The man sank back in his chair and fingered the little jeweled badge
unconsciously.
"Well, of all the cute ones ... so you've seen this before?" he
suggested.
"Of course I have--my brother has one, and my Uncle Joe and Uncle
Lindsay and Cousin Lindsay and Cousin Joe."
"All went to Yale?" he inquired.
"Lindsay and Joe are there now--they're seniors," she informed him.
"The General's going when he grows up. All the Holts go there.
Grandfather Holt went."
"You don't say," said the man, bending forward in genuine interest,
"I guess it's a pretty good college, eh?"
"The best of them all," she assured him.
"I'll tell you an awful funny thing," she went on abruptly, "you
know all the Holts look alike.
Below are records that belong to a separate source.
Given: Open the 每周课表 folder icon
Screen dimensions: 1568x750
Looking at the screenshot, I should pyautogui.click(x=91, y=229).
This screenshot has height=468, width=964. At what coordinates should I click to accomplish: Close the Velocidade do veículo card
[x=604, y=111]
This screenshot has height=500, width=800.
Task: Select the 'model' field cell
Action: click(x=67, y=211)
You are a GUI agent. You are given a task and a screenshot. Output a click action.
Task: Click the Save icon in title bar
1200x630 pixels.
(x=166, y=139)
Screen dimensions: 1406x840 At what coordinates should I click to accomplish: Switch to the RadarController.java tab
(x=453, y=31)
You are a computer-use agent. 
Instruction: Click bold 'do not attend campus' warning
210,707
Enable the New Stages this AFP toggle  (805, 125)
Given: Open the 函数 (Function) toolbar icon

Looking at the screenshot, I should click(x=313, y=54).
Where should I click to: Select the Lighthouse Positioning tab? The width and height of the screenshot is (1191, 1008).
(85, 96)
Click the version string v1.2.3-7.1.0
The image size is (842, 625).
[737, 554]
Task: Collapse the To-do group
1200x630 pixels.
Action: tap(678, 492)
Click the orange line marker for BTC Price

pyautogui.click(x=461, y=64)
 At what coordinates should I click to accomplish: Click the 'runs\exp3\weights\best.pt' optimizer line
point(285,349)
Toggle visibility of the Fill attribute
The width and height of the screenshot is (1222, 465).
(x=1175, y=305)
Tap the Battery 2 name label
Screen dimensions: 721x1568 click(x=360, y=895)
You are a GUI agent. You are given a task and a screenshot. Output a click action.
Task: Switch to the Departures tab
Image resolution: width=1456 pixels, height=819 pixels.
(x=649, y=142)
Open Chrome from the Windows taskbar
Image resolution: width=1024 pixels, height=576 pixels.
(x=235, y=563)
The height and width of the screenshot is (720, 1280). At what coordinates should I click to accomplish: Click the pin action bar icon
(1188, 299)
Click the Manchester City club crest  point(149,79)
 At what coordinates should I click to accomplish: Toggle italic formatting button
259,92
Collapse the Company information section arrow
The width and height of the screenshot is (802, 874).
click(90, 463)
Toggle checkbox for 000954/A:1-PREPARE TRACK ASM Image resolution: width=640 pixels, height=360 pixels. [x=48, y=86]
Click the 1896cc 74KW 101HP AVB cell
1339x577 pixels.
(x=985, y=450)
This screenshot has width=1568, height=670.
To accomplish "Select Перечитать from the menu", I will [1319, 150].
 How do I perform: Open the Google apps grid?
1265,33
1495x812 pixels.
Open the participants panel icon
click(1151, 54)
Well, when Uncle Lindsay first went
to Yale, he was walking along the Campus, and right by Old South
Middle he met the President. And the President stopped and said,
'Well, well, I see the race of Holts is not yet extinct. Good
afternoon, sir!' _The President._ And he never saw him before!"
The man shook his head thoughtfully.
"You don't say," he repeated. "Old South Middle--that's it.